Two limitations of this study should be taken into account. First, the basic settings of DBR (using the same course over all three iterations of the research to achieve a cumulative research approach) limited the selection of participants. To maintain the same context, we were not able to include students from other courses or other faculties (Plomp, 2007). Second, by being situated in a real educational environment during the formal educational process, our research design had to comply with various policies and principles that have been developed to maintain educational quality (Anderson & Shattuck, 2012). For example, constrained by the educational vision, rules of examination and ethical issues of our university, we were not in a position to include more experimental variety in conditions by: 1) making even greater difference between two authentic environments, 2) making reflective assignments compulsory as part of students’ assessment, and 3) placing students in smaller groups with products that had been collectively worked out.

In terms of recommendation for further research, it is evident that all three pillars of the mARC model were important for redesigning rich and complex experiential learning environment. A question that remains is whether the same research results would be obtained with just one more-complex stage of development? We believe that this cumulative approach would be possible, because the links between fostering and strengthening elements within the model are clearly highlighted (see Fig. 2 and explanations in Sect. 4). Even more importantly, the mARC model is supposed to be used during a three–step DBR process, but this does not mean that the mARC model loses its applicability after three cycles of iteration. To facilitate the pursuit of more experiential learning, it is probably necessary to research the model while applying more cyclical iterations (Anderson & Shattuck, 2012). Finally, while we found that higher levels of the main instructional elements improve experiential learning, it is important for researchers using the mARC model to find the optimal complexity of these instructional elements. That is, a balance should be found between maximizing learning outcomes without creating an overwhelming (and costly) learning activity that could paralyze learners' knowledge growth (Radović et al., 2021d).

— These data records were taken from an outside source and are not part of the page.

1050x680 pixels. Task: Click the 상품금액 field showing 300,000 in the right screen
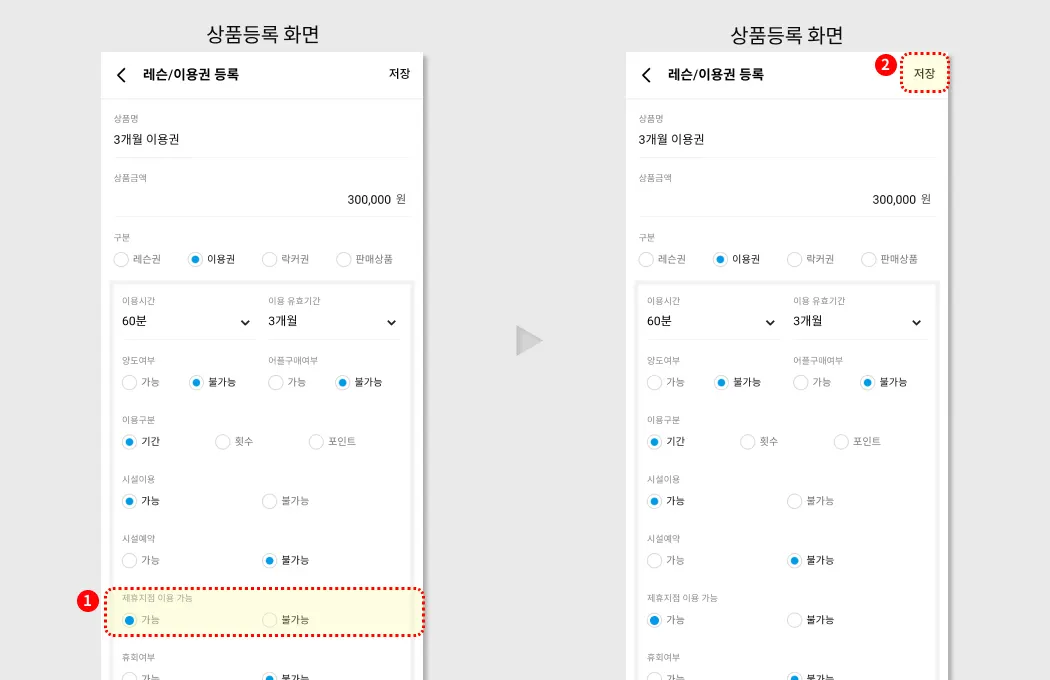point(786,199)
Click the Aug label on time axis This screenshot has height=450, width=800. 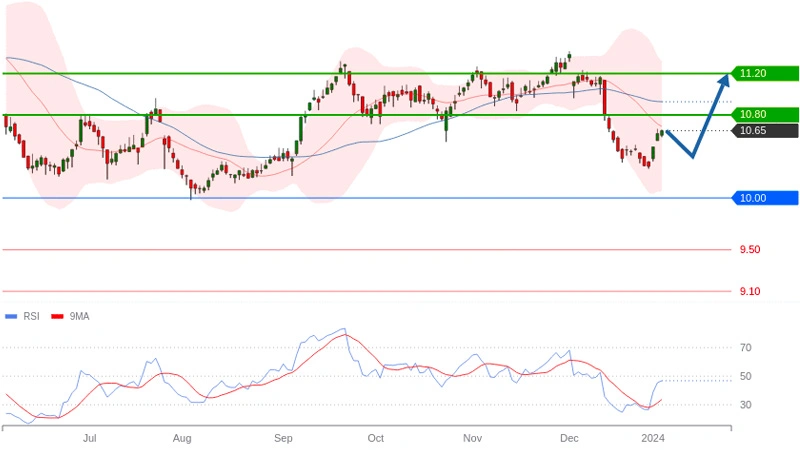(x=182, y=438)
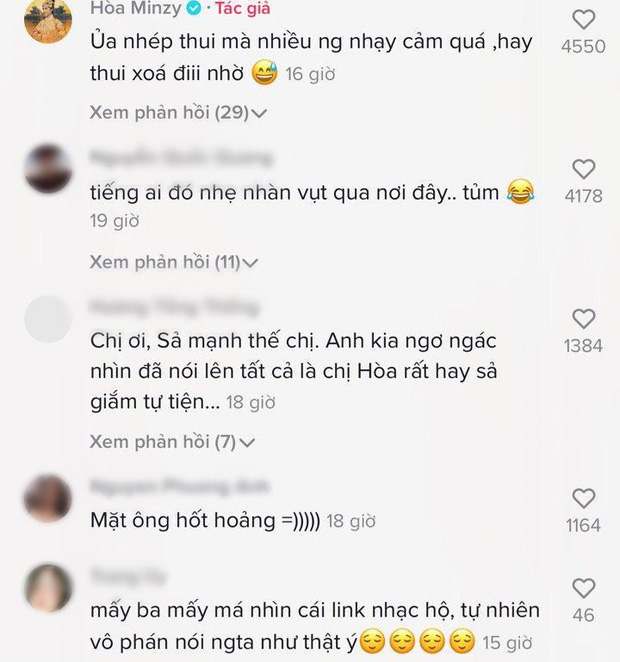The height and width of the screenshot is (662, 620).
Task: Expand 'Xem phản hồi (11)' replies
Action: point(173,262)
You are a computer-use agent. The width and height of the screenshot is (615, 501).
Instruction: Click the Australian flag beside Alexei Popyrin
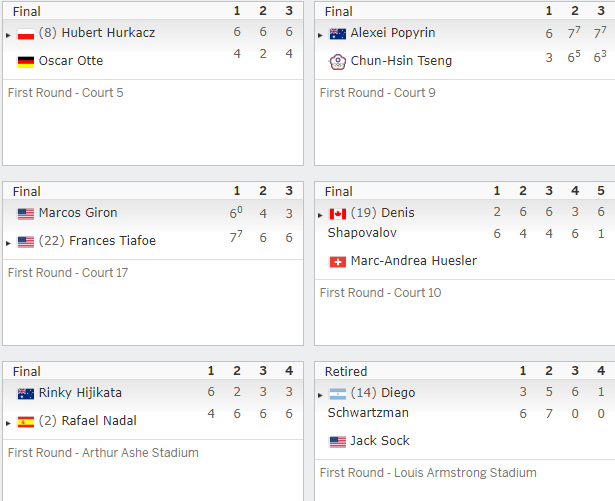338,34
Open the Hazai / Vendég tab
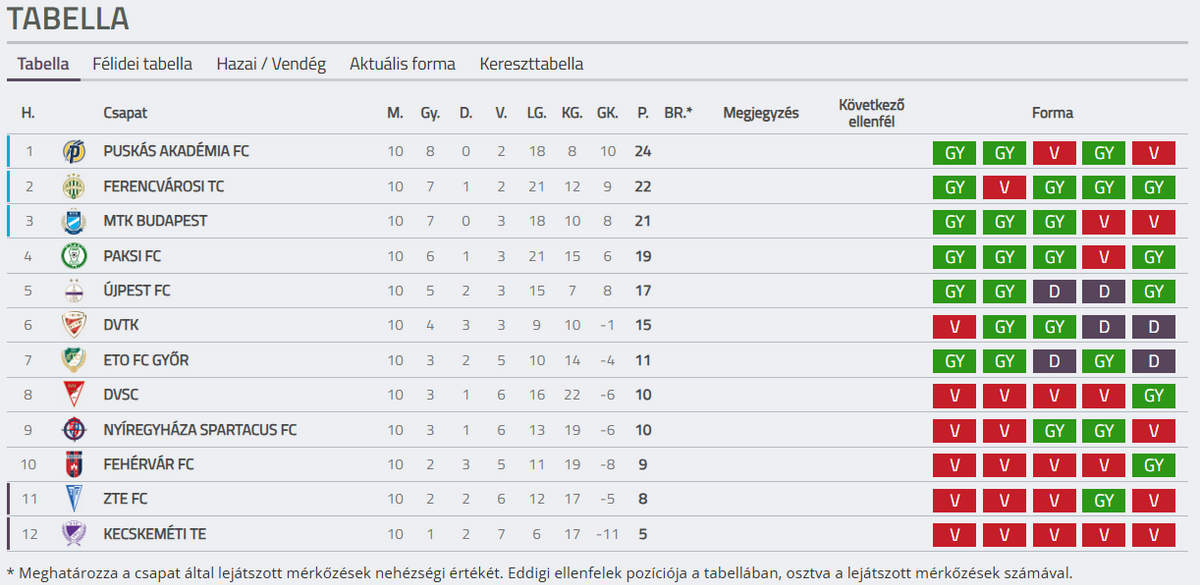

Taken altogether, the findings of this study suggest that the mARC model provides a useful framework to guide the design of learning environments to support learners in their efforts to create knowledge through practical experience. The following five suggestions are intended to help practitioners to successfully facilitate more experiential learning. First, students should be supported to interact with the environment in an authentic way and through authentic activities. Second, students should be able to practise theory and theorize practice while alternating often between the two. Third, students should have the opportunity to experience the learning problem from a number of perspectives. Fourth, explicit and clear reflection prompts should be used to allow students to examine their beliefs, understandings, and knowledge. Students should be continually encouraged to share and discuss their reflections. Finally, students should be enabled to develop understanding and critical attitudes toward each other's contributions and ideas. These five general characteristics are presented in Table 3, where they are complemented by more-specific practical guidelines for designing learning processes, provided with concrete examples from our study, and related to mARC ID elements.